Editor's note: The comments you are about to read are a posting that was made by Jack on the [Baren] forum in reply to a question from member Gary Luedtke: What is the interplay of paper discoloration and pigment light fastness over time? How can you tell which is which?

Such a question! Years of research have been done on these questions, and whole books and studies published. I'll try to give the short answer.

Light as a form of energy can act in two ways on both paper and pigments. The first is by directly breaking down the molecule, this is known as photolysis. The power of light to break down molecules is inversely proportional to its wavelength. The shortest wavelengths are the most powerful, and ultraviolet light the most powerful of all. The second is in combination with the environment of the material, including water vapour and oxygen. These two, in combination with light, form substances that age both the paper and pigments. This is known as photo-oxidation. The light energy necessary for this kind of degradation is much lower than for photolysis, so while the removal of ultraviolet radiation by filters is always advised, it must be pointed out that this will not stop many kinds of photo-oxidation. Therefore the reduction of the total intensity of the light on the surface of the print is important to reduce the degradation of the print.

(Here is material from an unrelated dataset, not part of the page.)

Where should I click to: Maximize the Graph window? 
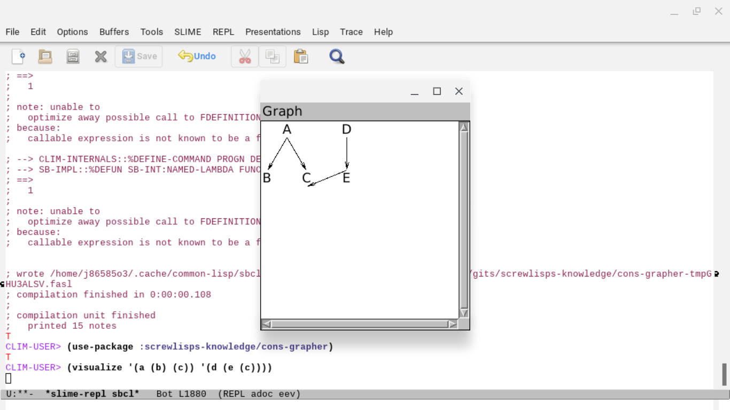[x=437, y=91]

The interaction of paper degradation and pigment fading is a function of the qualities of the paper used, and the kind of pigments on the print, and to a lesser degree some variables such as the sizing and any binders used. The only way to tell the degree of paper degradation or pigment fading is to be able to compare the print to one that has been printed at the same time, and then protected from light. If you are able to determine the paper that the print is printed on, you may be able to get some idea of the amount of 'yellowing' by comparing it to a new sheet of the same paper.

Also, some pigments do indeed turn different colors as they are subjected to light. You must remember that many ink colors are a mixture of different pigments, and those pigments fade at different rates, thereby skewing the tone of the ink as it fades. There is also the possibility that some combinations of pigments can react with each other as they age. Also, some pigments, especially some composed of less stable metal oxides, change colors or oxidize as they age, but these are less in use today for this very reason.

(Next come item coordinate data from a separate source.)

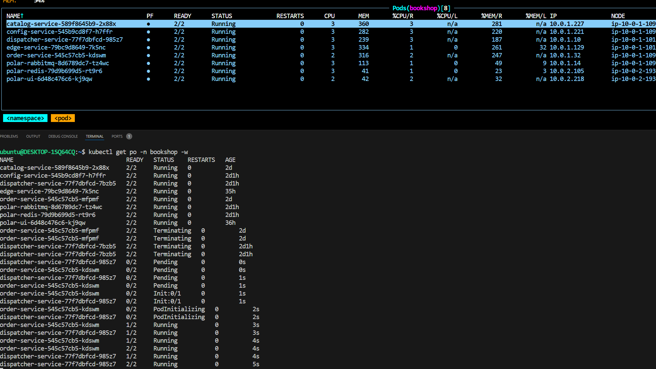This screenshot has width=656, height=369.
Task: Open the DEBUG CONSOLE tab
Action: coord(63,136)
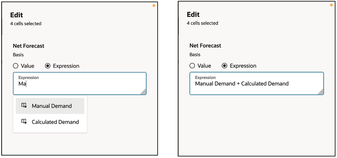The image size is (337, 158).
Task: Choose Calculated Demand from suggestion list
Action: [50, 122]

The effect of pollution is generally one of the pollutants combining with humidity or rain to form acid, the familiar 'acid rain', which eats up marble and limestone on contact, making it porous, which makes it vulnerable to freezing and thawing and all sorts of other damaging actions. Fortunately, this is not so much of a problem with prints, although dust settling on a print over a long time can get embedded in the paper fibers and stain it. This, however, is so much slower than photo-oxidization, that it is usually a little too late to worry about.

So, what to do? It would seem that the best bet is to leave them in the dark, except that they are then more vulnerable to mildew foxing and insect damage. Actually, the process that David has suggested is the best treatment of prints. Leave them in an acid free box, to be taken out for viewing (and careful examination for any damage) fairly often. If you choose to hang them, use ultra-violet blocking glass (that preferably does not touch the print), hang them out of direct or bright light, and limit the time that you have them out and framed.

OK, so that wasn't very short, but you should see the long answer!